# Assignment
Output all entries exactly as they appear and skip the pictures.

[Stored records]
──────────────────────────────
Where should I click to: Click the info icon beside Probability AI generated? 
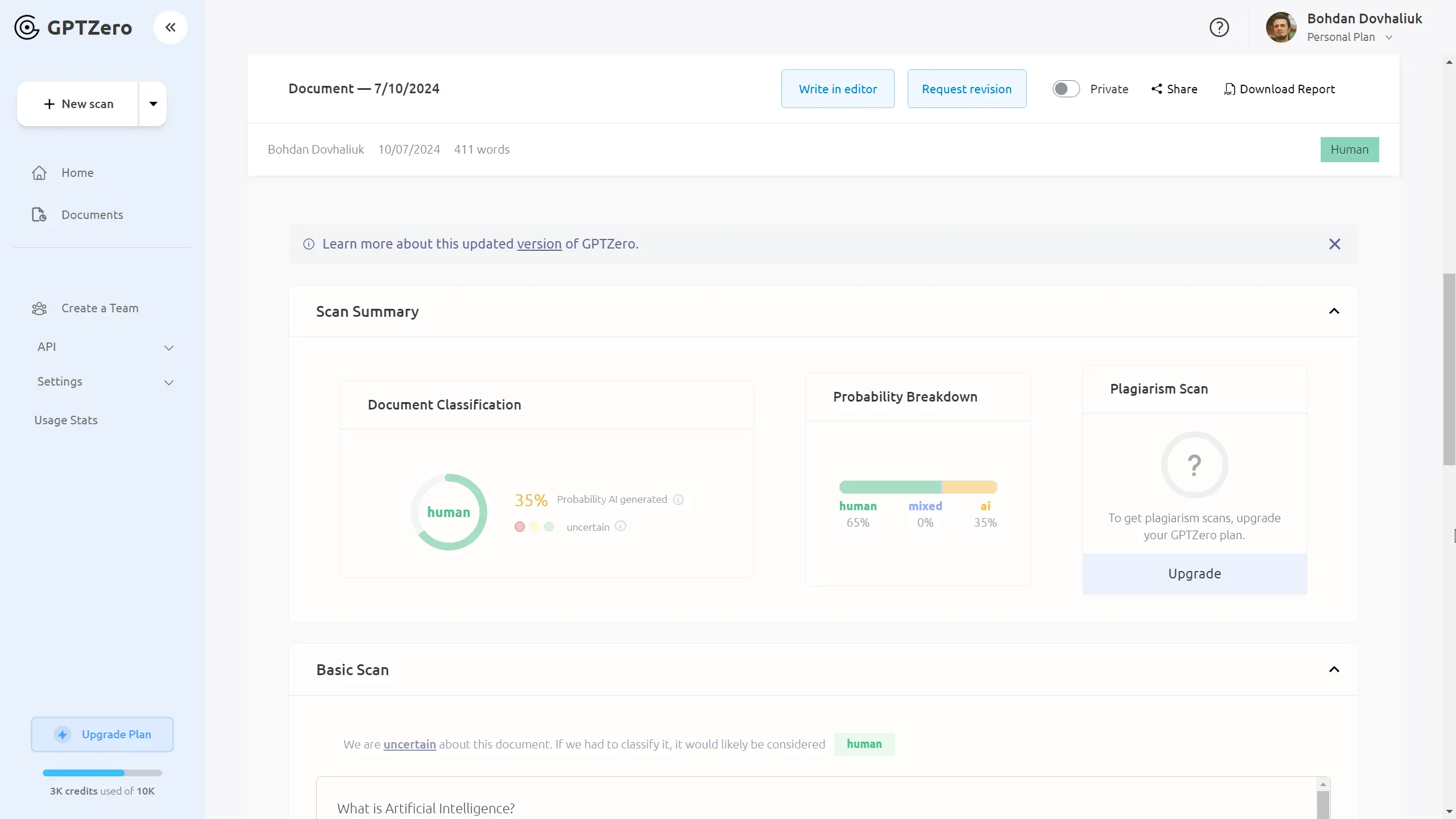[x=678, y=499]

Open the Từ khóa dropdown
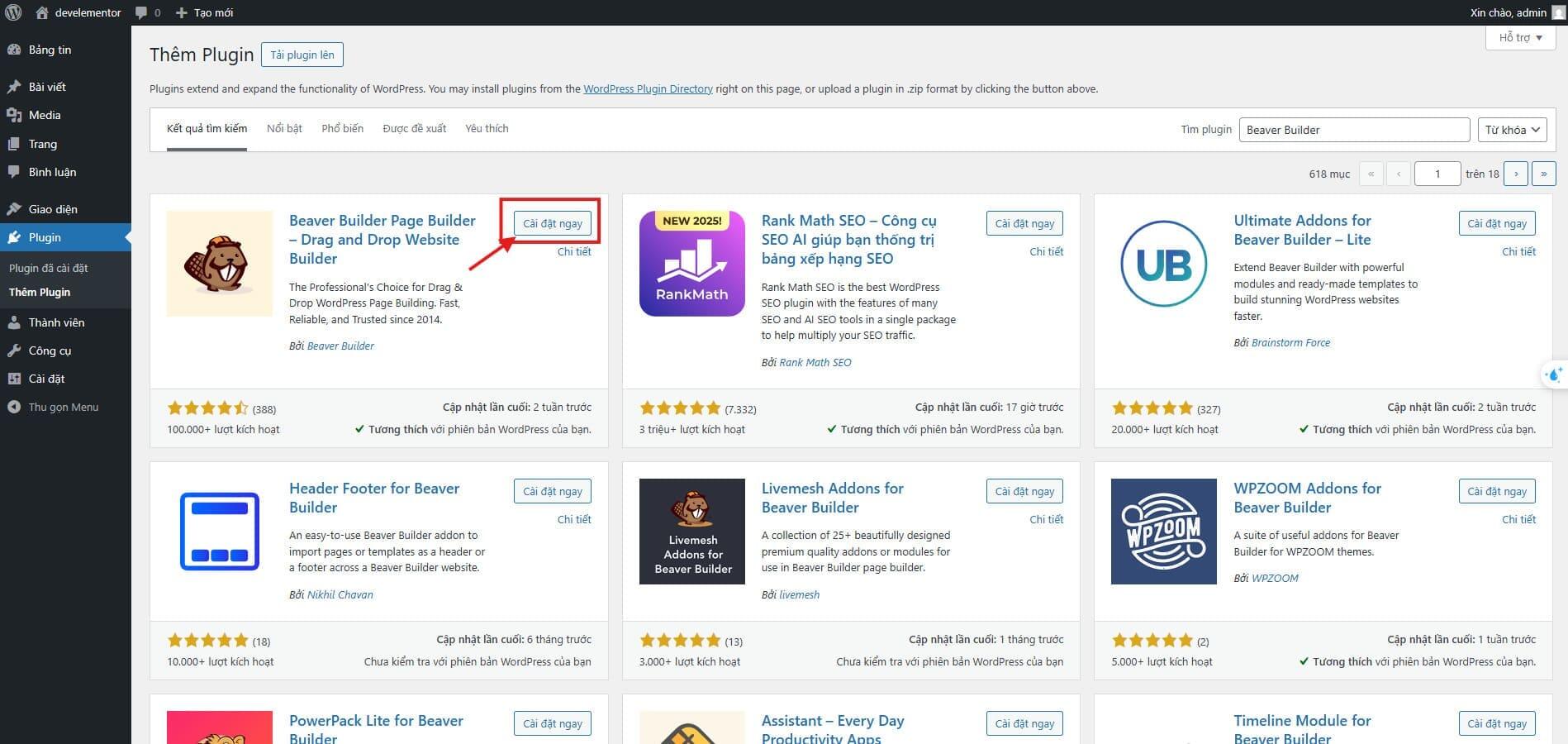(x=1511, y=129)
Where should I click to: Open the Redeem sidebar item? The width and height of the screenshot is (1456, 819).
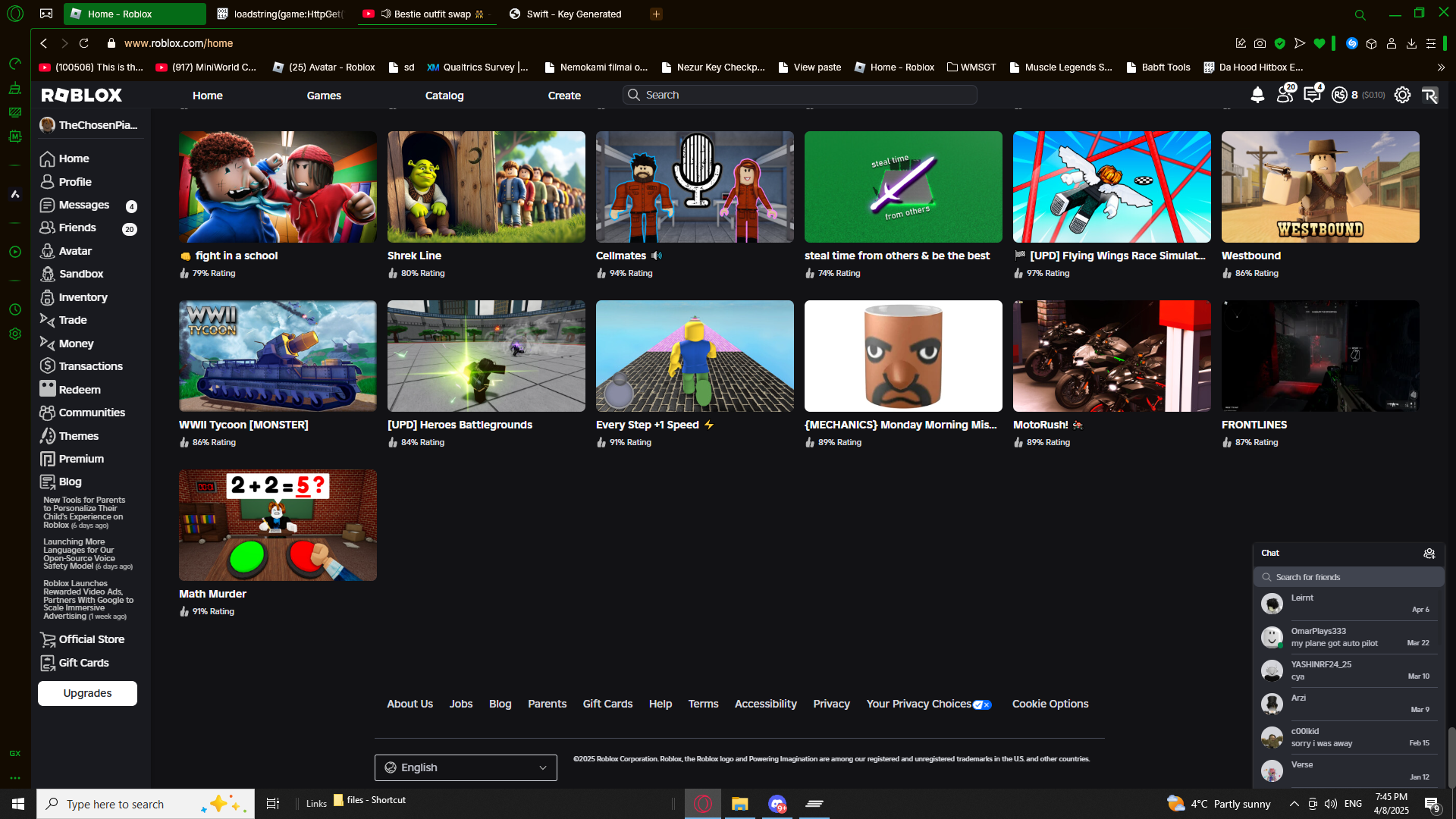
──────────────────────────────
# Answer to this problem
Where should I click to: Click the info icon beside Probability AI generated? 
[x=678, y=499]

Open the Từ khóa dropdown
(x=1511, y=129)
Where should I click to: Open the Redeem sidebar item? The width and height of the screenshot is (1456, 819).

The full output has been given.